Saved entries

------

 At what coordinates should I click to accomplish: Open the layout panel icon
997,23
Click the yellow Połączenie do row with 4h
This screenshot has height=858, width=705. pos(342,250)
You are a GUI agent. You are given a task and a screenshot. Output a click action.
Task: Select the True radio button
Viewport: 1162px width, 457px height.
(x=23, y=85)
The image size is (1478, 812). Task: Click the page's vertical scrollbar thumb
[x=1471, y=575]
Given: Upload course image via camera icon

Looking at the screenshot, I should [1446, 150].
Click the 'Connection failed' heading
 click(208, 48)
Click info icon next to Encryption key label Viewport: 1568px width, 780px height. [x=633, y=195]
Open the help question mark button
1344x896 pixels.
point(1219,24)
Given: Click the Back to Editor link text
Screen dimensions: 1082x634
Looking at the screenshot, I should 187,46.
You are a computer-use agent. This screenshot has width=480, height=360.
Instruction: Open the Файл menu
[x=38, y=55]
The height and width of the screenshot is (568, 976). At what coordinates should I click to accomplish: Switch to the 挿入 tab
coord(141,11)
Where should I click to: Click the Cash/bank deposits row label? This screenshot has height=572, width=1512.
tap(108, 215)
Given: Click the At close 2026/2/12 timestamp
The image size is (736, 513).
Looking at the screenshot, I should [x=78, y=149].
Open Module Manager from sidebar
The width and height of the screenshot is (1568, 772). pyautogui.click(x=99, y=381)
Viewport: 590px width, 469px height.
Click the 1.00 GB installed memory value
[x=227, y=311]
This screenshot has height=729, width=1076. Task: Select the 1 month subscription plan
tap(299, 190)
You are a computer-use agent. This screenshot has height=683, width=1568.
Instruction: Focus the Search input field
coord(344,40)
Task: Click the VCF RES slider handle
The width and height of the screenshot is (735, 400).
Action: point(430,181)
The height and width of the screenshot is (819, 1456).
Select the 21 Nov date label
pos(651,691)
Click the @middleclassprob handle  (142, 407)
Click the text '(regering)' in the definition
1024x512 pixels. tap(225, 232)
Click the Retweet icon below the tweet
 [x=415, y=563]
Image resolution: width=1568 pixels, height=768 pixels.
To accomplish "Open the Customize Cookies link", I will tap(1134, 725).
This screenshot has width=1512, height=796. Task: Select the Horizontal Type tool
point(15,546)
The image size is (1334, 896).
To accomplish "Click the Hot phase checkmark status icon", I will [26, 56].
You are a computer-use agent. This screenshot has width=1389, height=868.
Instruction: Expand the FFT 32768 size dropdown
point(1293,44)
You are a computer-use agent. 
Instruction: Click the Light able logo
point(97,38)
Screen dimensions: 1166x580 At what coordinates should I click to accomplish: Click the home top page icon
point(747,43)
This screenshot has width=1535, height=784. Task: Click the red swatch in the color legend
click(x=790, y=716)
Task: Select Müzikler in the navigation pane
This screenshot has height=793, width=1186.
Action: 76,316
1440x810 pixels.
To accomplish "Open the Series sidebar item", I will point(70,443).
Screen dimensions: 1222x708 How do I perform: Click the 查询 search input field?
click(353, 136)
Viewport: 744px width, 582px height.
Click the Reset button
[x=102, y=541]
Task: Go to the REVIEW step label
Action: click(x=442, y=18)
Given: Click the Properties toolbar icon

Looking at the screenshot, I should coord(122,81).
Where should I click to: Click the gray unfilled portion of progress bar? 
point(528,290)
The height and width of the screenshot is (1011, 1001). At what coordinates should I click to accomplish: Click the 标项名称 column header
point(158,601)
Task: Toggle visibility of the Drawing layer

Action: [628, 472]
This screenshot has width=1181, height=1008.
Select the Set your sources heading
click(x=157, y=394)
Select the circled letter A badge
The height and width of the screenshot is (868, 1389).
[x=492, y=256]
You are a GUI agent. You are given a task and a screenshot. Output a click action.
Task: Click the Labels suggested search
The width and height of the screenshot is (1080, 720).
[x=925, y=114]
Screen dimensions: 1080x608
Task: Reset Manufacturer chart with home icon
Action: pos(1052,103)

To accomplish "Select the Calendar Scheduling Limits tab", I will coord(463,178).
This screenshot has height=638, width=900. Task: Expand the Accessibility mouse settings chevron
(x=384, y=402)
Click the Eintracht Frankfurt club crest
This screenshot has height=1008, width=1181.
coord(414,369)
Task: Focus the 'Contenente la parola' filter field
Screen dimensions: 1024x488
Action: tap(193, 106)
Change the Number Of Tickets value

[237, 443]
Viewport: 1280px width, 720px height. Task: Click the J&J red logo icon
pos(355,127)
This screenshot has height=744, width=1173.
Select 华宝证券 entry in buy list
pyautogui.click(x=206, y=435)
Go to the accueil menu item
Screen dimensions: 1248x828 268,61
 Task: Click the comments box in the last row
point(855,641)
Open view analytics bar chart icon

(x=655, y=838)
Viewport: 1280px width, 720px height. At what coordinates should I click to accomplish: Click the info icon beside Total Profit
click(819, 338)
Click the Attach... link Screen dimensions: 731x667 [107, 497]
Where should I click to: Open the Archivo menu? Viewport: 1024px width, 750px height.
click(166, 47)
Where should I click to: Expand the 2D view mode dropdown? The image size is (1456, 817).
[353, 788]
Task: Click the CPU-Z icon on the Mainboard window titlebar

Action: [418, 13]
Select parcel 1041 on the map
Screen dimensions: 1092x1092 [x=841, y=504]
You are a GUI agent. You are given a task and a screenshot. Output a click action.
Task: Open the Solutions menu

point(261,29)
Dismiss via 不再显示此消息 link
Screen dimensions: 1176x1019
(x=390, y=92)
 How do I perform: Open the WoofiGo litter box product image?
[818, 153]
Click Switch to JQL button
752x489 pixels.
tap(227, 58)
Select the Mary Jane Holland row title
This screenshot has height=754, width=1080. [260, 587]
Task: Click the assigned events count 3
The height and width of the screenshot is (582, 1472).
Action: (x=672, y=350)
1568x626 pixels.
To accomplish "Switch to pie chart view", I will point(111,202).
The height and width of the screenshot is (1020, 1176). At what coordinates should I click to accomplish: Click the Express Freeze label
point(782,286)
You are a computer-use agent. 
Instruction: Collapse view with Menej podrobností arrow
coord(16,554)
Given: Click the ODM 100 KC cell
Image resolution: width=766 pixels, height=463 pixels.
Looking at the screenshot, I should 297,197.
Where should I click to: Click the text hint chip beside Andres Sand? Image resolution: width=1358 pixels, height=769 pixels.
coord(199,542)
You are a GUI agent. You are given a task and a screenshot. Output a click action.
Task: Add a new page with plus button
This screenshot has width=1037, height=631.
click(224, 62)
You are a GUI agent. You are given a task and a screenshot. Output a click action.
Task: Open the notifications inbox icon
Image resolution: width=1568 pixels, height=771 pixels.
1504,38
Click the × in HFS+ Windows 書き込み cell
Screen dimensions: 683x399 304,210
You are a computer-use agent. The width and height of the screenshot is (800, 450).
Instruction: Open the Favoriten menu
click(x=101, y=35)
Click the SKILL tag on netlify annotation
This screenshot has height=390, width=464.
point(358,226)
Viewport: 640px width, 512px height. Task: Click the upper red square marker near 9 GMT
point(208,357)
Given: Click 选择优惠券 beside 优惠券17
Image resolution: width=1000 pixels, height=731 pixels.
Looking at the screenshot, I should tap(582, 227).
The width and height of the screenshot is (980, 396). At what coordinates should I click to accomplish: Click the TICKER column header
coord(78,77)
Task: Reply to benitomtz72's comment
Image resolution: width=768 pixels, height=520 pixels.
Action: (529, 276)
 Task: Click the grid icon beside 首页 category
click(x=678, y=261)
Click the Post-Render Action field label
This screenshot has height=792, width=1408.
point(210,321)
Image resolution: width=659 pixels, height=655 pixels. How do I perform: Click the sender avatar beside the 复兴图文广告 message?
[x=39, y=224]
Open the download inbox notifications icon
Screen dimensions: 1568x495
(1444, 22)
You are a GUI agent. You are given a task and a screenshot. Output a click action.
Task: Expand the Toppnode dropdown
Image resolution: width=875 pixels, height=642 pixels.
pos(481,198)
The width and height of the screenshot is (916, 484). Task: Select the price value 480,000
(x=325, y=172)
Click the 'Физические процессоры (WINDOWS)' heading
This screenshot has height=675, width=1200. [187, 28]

------

◆ What needs to be done
Using the entries shown above, reproduce verbatim the lines from the line bearing "Viewport: 590px width, 469px height." to the line bearing "The height and width of the screenshot is (819, 1456).", inclusive.

◆ Result of this task
Viewport: 590px width, 469px height.
Click the 1.00 GB installed memory value
[x=227, y=311]
This screenshot has height=729, width=1076. Task: Select the 1 month subscription plan
tap(299, 190)
You are a computer-use agent. This screenshot has height=683, width=1568.
Instruction: Focus the Search input field
coord(344,40)
Task: Click the VCF RES slider handle
The width and height of the screenshot is (735, 400).
Action: point(430,181)
The height and width of the screenshot is (819, 1456).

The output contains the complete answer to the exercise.